Primary LanguagePython

DoorCam

Overview

The DoorCam project is designed to provide a security solution that integrates machine learning to recognize and log door entry events. It includes both the backend processing of data and the frontend for interacting with the system.

Features

  • Real-time Door Monitoring: Capture and process door entry data.
  • Machine Learning Integration: Models for predicting and analyzing entry events.
  • Aggregation and Logging: Tools for aggregating data and maintaining logs of events.
  • Training and Prediction: Scripts to train the machine learning models and make predictions based on new data.
  • Web Interface: A user-friendly interface to interact with the DoorCam system.

Project Structure

DoorCam/
│
├── deploy/                     # Deployment configuration and scripts
│
├── doorcam/                    # Main application files
│   ├── aggregation.py          # Handles data aggregation
│   ├── models.py               # Defines and handles machine learning models
│   ├── entry_record.csv         # Log of door entry events
│   ├── client.py               # Handles client-side functionality
│   ├── predict.py              # Script to run predictions on new data
│   ├── config.yaml             # Configuration file for the system
│   ├── logs/                   # Log files
│   ├── train.py                # Script to train models
│   ├── app.py                  # Main application file (web or server interface)
│   ├── templates/              # HTML templates for web interface
│   └── utils.py                # Utility functions
│
├── tests/                      # Unit tests for the application
│
├── requirements.txt            # Python dependencies
├── README.md                   # Project documentation (this file)
└── .git/                       # Version control metadata

Getting Started

Prerequisites

  • Python 3.8+
  • Install dependencies with:
    pip install -r requirements.txt

Running the Application

  1. Train the model: To train the machine learning model with available data:

    python doorcam/train.py
  2. Make predictions: After training, you can run predictions using:

    python doorcam/predict.py
  3. Start the application: To run the web interface:

    python doorcam/app.py

Configuration

Configuration for the system is stored in doorcam/config.yaml.
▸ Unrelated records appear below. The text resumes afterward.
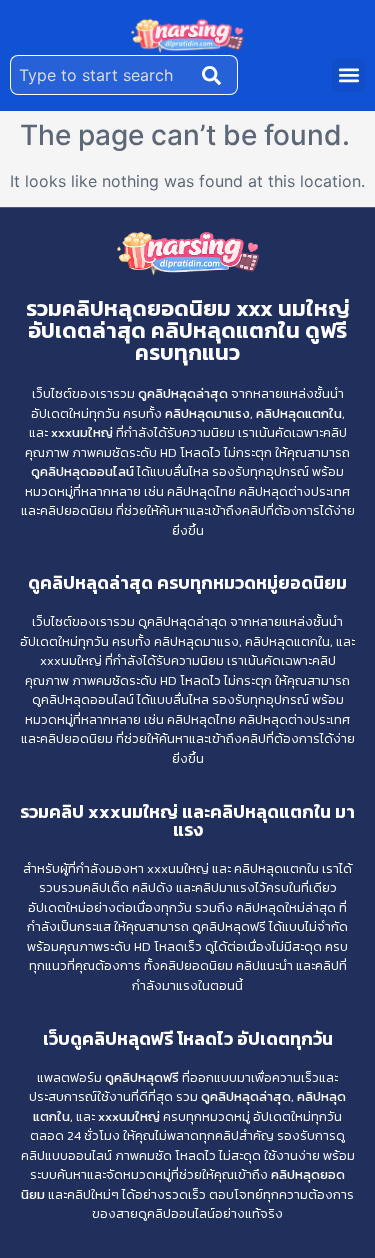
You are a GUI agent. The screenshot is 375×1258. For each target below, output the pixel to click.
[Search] (216, 75)
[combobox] (102, 75)
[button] (348, 75)
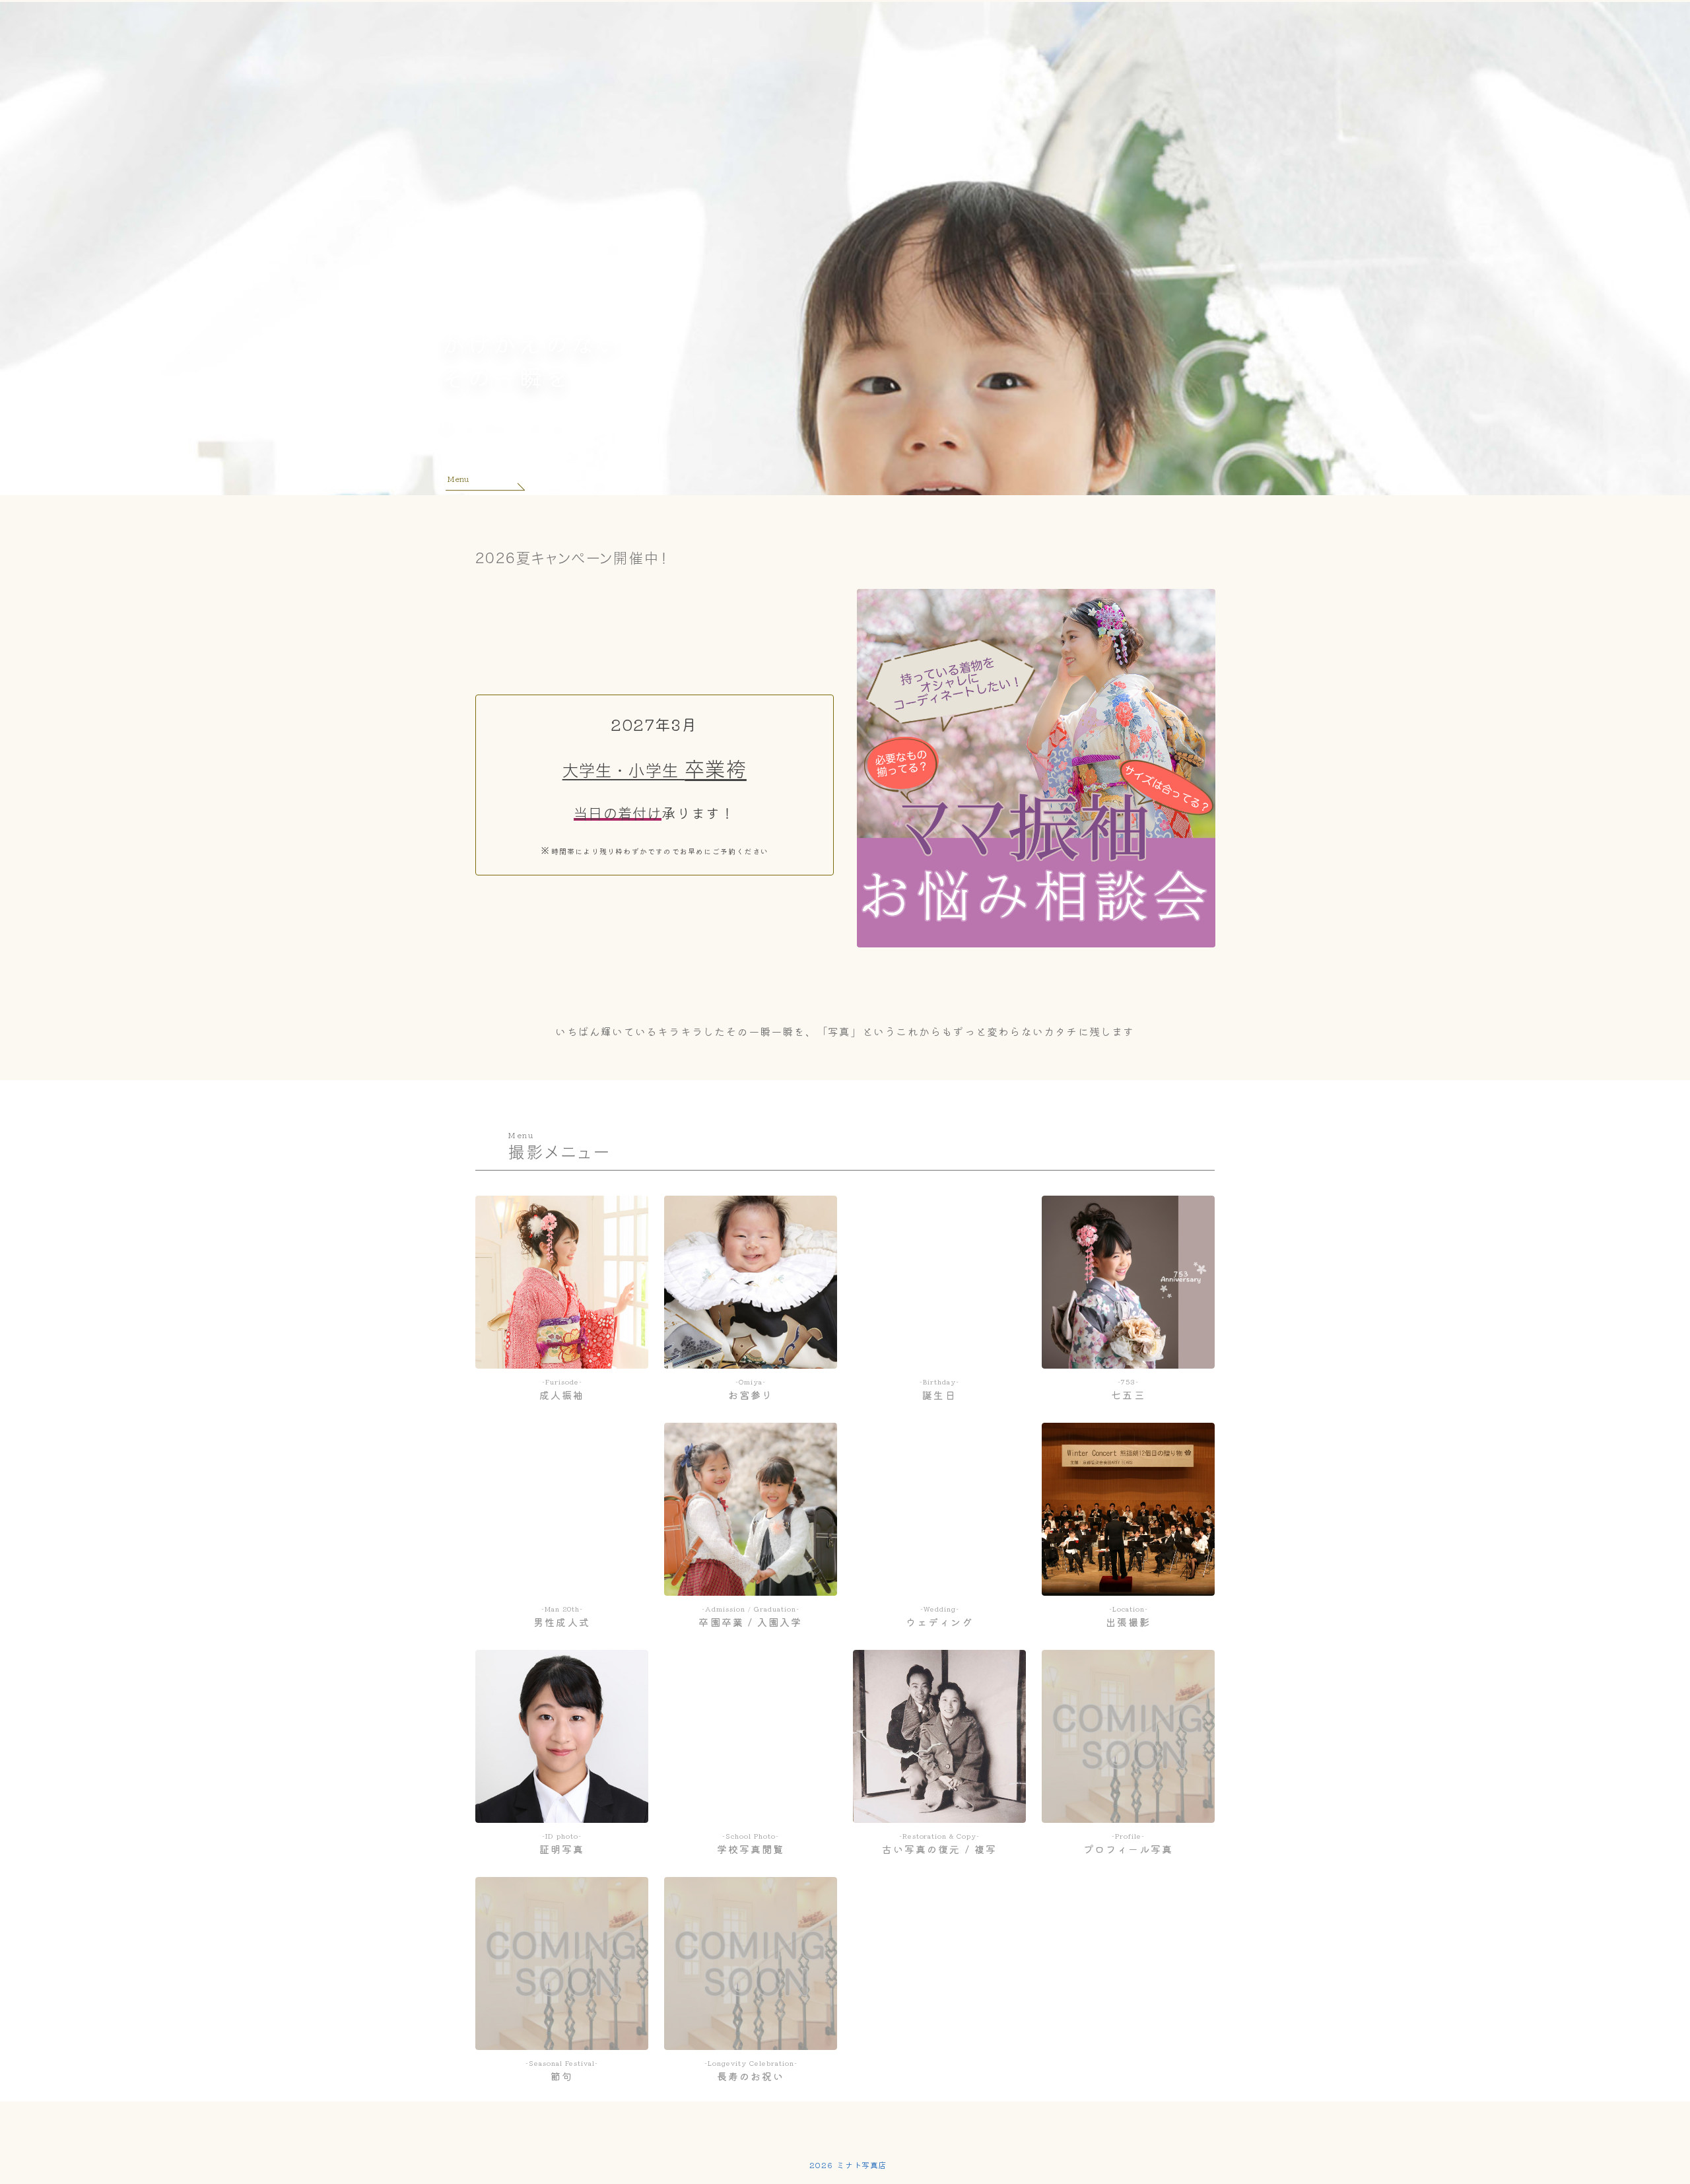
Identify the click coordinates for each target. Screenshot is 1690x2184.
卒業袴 (716, 769)
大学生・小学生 (623, 770)
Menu (458, 478)
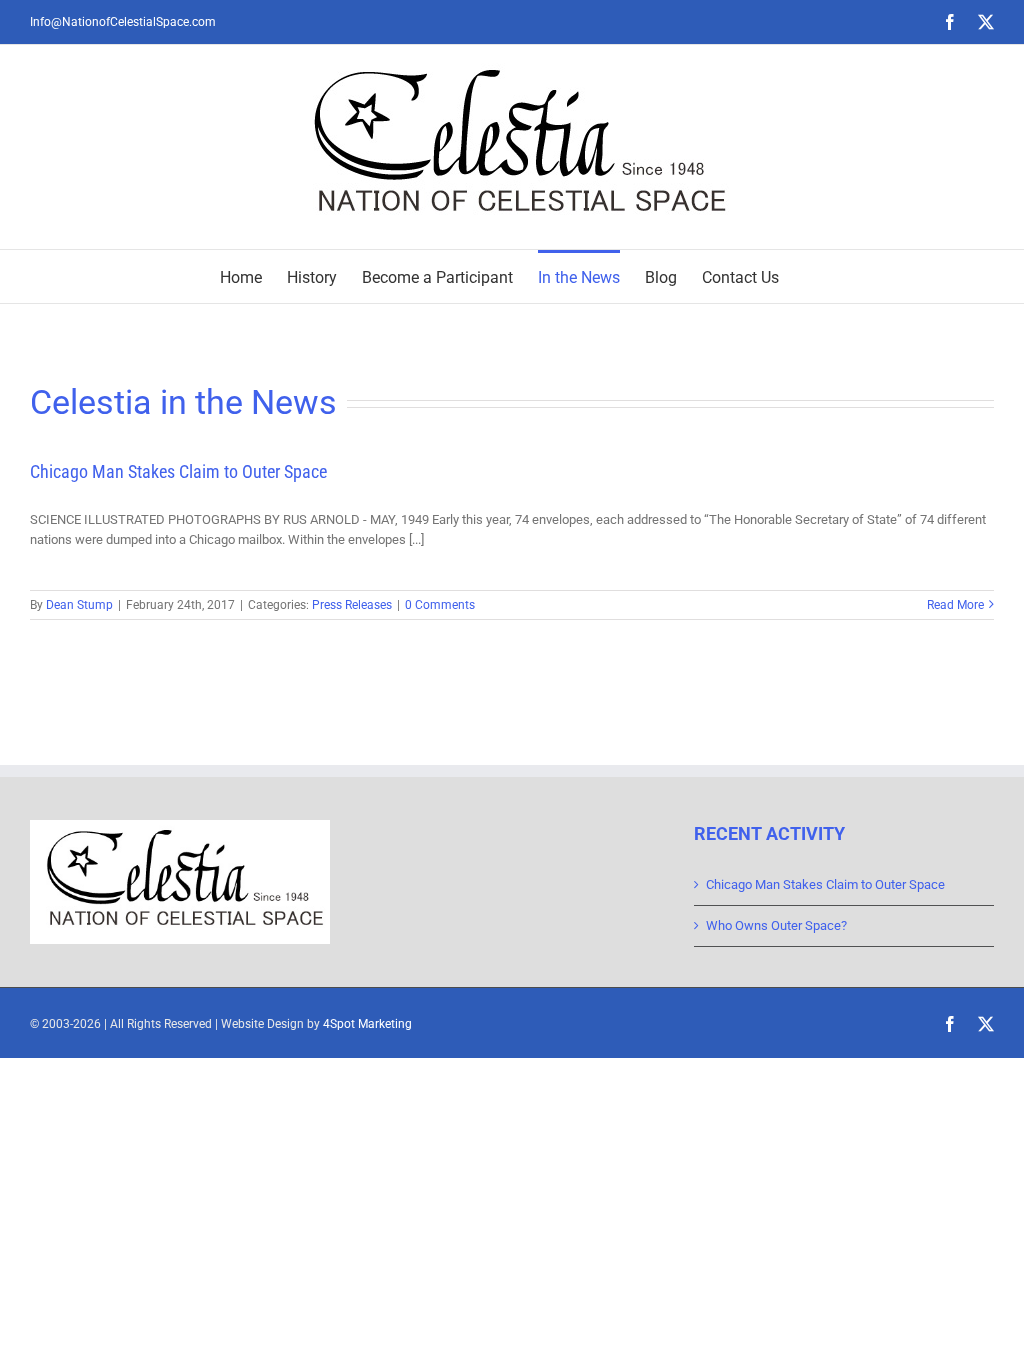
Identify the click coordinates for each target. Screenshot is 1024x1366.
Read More (955, 605)
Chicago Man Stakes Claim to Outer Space (178, 471)
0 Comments (440, 605)
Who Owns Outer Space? (776, 925)
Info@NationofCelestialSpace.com (123, 22)
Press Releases (352, 605)
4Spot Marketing (367, 1024)
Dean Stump (79, 605)
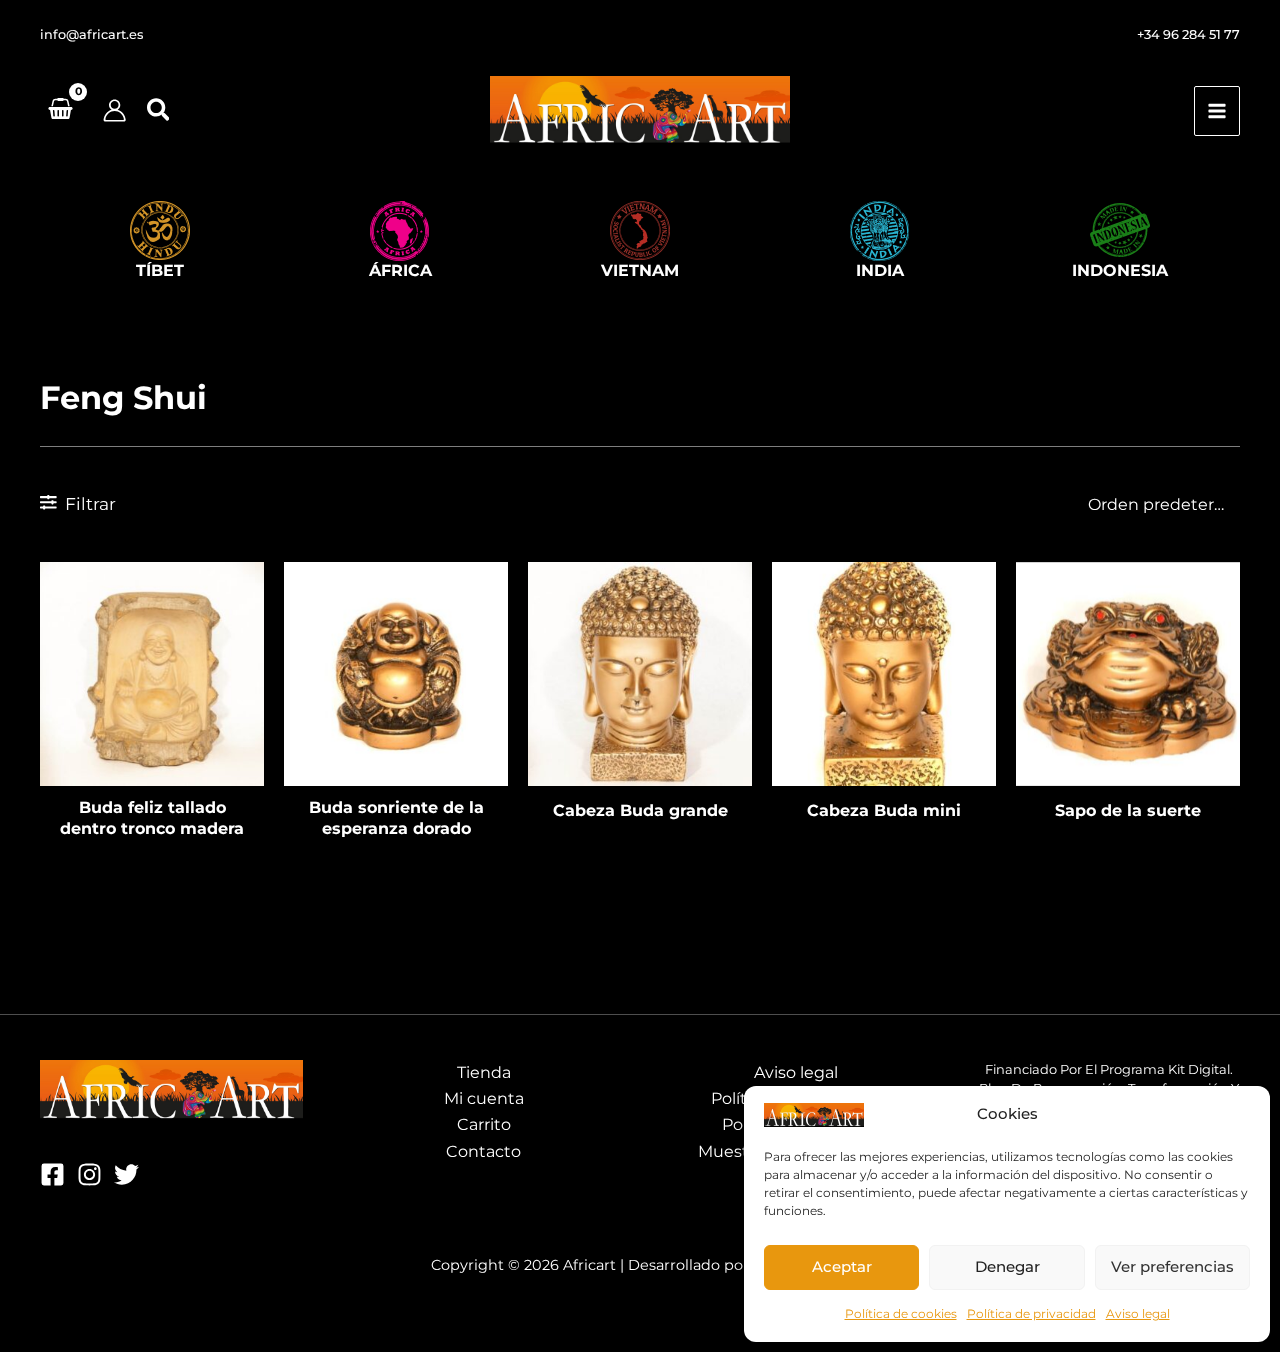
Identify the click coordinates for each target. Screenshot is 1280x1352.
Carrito (484, 1124)
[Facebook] (52, 1174)
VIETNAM (640, 270)
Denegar (1007, 1266)
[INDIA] (880, 231)
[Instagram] (89, 1174)
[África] (400, 231)
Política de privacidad (1031, 1313)
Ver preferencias (1172, 1266)
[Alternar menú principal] (1217, 111)
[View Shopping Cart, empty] (61, 111)
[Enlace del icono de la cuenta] (114, 110)
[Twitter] (126, 1174)
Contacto (483, 1151)
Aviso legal (1138, 1313)
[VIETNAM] (640, 231)
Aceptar (842, 1266)
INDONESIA (1120, 270)
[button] (91, 35)
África (400, 270)
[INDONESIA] (1120, 231)
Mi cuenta (484, 1098)
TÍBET (160, 270)
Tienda (484, 1072)
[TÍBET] (160, 231)
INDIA (880, 270)
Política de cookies (901, 1313)
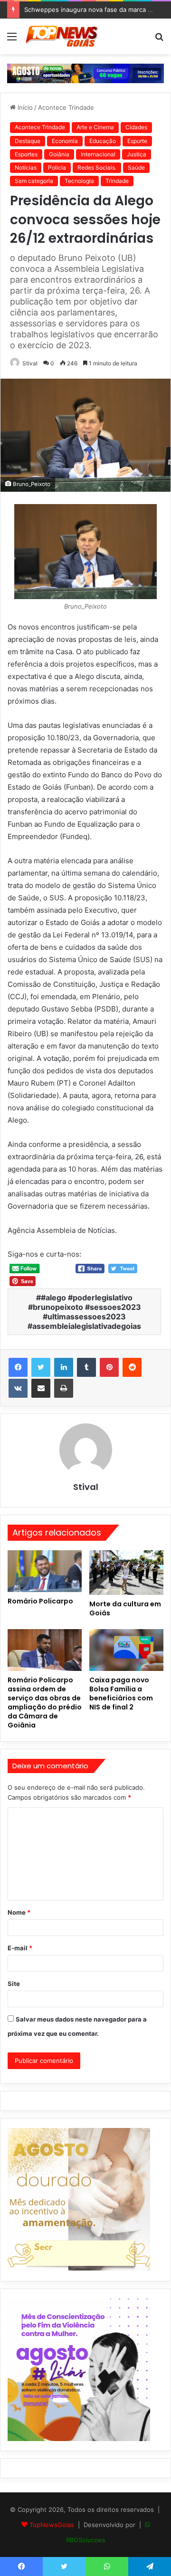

You can modify this file to adjust parameters such as model settings, logging preferences, and more.

Testing

Unit tests are located in the tests/ directory. Run the tests using:

python -m unittest discover tests

Contributing

Feel free to open issues or submit pull requests if you would like to contribute to the project.

License

This project is licensed under the MIT License - see the LICENSE file for details.